Tsukimura 竜川の里、月部落開拓の祖は、鈴木左京之進といわれている。左京之進の祖先は、そのむかし、源義経の家来であったという。
 左京之進は南北朝時代、南朝方の楠木氏につかえたが、当時の世の中は、ただただ戦いに明けくれる毎日であった。こうした中で左京之進は、残る人生を人間らしく生きようとしたのであろうか。侍の生活を振りすてて、七人の供と一緒に、月部落開拓の祖となった。
 左京之進は七人の供を引き連れて、天竜川沿いの山の斜面を、一段一段開拓して、農耕を始めていった。
 今まで手にしていた刀が、たとえ鎌や鍬に変わろうと、自分は主人方の領土で、自分の信ずる道を力いっぱい生きられる。左京之進は、そうした幸せをかみしめながら、かっての主人に、楠木正行が、湊川出陣(南北朝内乱初期に、南朝方の楠木正行と、北朝の足利尊氏とが、兵庫の湊川でおこした戦いで、この時楠木氏は戦死する。)をした時の心境を、
“中空にかかる月の如し”
と、詠んでしのんだ。

Tsukisyuraku 正行も、湊川出陣をした時は、大義名分にのっとって、自分が正しいと信じた出陣であったろう。だから気も晴ればれとして、その心は、広い空のまん中に、くっきりと浮かんだ月のように澄んでいたであろう。
 左京之進は、今、自分もまた、そうした同じ心境にあることを思い、澄んだ心を“月”に託して、自分の開拓村を『月』と命名したという。

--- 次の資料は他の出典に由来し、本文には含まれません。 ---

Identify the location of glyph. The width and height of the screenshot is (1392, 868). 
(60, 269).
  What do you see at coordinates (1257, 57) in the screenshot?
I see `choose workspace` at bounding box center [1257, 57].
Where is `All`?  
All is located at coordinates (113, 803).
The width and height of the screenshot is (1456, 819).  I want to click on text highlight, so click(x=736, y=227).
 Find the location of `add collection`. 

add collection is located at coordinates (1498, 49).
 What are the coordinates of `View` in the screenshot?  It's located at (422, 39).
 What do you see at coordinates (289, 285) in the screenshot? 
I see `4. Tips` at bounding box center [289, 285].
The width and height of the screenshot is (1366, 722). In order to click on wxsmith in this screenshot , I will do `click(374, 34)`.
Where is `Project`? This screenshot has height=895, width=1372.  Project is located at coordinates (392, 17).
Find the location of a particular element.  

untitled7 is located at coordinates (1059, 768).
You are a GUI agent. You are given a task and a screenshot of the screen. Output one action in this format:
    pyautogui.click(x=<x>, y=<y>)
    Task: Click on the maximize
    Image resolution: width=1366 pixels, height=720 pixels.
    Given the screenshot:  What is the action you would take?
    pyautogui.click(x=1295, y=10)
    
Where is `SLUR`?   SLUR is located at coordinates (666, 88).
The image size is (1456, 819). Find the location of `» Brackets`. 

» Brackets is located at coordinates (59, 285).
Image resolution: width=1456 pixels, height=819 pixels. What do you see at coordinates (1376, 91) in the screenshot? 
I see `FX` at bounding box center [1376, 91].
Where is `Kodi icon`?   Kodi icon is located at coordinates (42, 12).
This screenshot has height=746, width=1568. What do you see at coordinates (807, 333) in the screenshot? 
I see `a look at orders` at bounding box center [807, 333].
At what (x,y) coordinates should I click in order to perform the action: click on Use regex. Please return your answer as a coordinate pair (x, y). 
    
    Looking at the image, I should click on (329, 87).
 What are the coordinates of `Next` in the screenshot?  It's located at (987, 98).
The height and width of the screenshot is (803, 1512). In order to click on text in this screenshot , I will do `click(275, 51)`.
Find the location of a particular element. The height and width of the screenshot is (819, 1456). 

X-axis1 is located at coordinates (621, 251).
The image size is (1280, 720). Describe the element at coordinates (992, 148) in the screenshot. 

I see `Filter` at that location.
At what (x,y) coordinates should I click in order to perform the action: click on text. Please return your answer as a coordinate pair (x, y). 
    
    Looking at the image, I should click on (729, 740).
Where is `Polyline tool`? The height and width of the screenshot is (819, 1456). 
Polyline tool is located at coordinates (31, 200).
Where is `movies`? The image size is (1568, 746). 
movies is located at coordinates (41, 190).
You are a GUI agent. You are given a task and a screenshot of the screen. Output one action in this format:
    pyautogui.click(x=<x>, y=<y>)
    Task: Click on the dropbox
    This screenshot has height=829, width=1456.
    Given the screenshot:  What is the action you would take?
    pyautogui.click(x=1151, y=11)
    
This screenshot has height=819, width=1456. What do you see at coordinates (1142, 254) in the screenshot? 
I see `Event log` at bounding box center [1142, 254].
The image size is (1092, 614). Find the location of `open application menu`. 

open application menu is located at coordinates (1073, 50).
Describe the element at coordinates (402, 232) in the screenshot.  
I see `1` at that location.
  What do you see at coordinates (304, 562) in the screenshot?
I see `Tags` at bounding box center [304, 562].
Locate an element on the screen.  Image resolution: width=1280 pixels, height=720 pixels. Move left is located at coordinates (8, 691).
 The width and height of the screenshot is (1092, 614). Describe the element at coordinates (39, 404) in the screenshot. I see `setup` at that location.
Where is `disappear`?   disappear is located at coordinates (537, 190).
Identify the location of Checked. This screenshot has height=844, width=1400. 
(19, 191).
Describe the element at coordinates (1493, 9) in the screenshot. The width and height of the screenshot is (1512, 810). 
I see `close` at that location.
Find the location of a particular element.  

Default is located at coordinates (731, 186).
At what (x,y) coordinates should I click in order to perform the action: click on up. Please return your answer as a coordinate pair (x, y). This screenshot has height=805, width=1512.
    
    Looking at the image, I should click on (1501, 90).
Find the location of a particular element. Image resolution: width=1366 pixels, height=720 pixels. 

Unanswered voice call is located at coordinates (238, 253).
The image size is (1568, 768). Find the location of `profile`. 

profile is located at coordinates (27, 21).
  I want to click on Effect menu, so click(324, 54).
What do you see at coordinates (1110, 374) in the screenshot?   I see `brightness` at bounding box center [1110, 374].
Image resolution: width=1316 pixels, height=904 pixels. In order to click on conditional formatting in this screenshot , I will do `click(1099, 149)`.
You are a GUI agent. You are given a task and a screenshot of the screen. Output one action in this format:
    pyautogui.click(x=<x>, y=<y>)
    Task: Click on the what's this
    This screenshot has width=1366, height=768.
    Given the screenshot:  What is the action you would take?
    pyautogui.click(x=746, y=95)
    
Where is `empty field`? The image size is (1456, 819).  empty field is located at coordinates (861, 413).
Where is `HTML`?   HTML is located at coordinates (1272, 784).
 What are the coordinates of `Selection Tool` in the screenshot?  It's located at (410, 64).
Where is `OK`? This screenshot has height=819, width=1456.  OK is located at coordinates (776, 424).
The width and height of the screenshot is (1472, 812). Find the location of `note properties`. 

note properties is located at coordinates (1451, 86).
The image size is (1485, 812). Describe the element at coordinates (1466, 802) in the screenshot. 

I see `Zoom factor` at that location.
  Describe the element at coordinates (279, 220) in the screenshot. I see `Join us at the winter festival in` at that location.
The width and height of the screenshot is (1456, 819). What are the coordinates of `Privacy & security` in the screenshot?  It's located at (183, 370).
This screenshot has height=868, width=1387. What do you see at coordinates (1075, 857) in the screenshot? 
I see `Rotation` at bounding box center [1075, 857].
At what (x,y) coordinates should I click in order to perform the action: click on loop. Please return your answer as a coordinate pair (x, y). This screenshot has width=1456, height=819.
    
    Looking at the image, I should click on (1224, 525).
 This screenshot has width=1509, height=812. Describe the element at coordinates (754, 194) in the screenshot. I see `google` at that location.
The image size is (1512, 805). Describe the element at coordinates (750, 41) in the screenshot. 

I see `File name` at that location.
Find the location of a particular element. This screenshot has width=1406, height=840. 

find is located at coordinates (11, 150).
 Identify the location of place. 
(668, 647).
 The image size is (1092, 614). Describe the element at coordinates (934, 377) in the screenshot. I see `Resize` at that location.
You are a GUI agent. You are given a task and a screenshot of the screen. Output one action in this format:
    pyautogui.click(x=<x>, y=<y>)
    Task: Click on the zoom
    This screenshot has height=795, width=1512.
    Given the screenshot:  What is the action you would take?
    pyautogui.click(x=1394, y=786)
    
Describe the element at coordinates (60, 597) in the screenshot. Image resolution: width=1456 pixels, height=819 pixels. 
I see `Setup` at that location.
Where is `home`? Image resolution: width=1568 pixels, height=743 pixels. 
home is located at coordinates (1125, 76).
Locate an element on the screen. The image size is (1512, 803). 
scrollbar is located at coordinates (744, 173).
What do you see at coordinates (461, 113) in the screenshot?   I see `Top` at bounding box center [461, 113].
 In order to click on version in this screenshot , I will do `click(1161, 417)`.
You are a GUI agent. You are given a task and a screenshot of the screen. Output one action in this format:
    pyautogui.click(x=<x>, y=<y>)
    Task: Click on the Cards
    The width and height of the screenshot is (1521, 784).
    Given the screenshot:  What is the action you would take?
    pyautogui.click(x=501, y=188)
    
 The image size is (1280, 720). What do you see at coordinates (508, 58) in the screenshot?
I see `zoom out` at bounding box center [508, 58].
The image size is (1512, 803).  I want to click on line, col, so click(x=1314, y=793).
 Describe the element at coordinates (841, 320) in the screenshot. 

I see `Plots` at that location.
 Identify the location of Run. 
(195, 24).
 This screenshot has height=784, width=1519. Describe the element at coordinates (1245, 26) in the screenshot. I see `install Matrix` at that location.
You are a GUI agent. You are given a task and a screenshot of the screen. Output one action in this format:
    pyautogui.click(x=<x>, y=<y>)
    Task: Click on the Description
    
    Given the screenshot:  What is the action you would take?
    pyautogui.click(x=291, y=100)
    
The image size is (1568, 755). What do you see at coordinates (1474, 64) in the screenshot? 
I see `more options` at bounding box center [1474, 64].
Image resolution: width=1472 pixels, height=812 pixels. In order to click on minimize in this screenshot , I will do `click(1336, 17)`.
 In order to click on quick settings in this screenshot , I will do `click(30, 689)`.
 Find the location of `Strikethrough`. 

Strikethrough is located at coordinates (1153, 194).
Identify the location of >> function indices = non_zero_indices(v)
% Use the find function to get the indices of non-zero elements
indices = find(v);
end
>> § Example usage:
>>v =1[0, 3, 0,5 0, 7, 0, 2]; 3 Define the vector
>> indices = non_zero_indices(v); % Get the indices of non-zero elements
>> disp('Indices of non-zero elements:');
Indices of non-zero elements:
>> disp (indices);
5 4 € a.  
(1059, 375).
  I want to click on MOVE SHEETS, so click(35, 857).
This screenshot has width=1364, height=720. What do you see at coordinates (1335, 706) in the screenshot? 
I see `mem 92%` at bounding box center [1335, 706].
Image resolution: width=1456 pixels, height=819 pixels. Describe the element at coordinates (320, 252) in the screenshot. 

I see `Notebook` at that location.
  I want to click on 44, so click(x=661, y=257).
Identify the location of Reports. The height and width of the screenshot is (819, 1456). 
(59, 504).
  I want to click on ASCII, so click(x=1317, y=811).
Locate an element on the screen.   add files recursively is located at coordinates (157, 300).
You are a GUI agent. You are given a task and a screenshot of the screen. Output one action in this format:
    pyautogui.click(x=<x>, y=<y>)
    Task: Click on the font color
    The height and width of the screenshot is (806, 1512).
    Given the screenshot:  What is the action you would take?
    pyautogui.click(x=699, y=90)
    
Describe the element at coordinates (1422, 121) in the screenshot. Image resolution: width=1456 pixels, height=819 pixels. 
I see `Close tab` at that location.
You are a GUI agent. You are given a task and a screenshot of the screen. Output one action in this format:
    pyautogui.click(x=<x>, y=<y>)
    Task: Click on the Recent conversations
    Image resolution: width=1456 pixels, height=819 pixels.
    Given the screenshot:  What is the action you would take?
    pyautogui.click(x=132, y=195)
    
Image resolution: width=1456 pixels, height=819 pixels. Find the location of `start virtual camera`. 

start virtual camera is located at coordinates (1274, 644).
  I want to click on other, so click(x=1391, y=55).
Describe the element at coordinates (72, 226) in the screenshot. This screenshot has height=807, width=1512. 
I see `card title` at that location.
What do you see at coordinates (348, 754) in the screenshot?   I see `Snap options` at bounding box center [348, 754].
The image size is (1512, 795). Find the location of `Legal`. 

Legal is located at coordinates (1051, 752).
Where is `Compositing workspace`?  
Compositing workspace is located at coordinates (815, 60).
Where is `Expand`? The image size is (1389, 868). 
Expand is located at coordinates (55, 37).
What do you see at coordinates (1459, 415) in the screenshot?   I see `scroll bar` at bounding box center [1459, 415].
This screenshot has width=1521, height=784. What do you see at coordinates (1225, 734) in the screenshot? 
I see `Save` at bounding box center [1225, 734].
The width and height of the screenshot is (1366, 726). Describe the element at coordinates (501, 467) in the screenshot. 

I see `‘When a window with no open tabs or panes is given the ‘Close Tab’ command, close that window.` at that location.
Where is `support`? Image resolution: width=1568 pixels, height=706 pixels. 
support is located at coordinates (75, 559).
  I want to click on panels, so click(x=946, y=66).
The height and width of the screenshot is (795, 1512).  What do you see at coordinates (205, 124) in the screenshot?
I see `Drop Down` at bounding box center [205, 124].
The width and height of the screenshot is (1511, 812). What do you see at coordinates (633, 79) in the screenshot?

 なお、左京之進が最初に住みついた所を、土地の人は今でも、“オヤシキ”と呼び、その裏(せど)には、奥方が隠居した所といわれる“奥瀬戸(おくせど)”という屋号があって、その屋敷跡から、中世の鏡七つが発見されている。(「ふるさとものがたり天竜・第5章竜川地区」より)

   ◆       ◆       ◆       ◆

 不思議な地名「月」の由来。享保6年(1721)の月の家数68・人口297、明治5年(1872)には家数69・人口306。それが、平成22年(2010)には、家数47・人口103へと減少しています。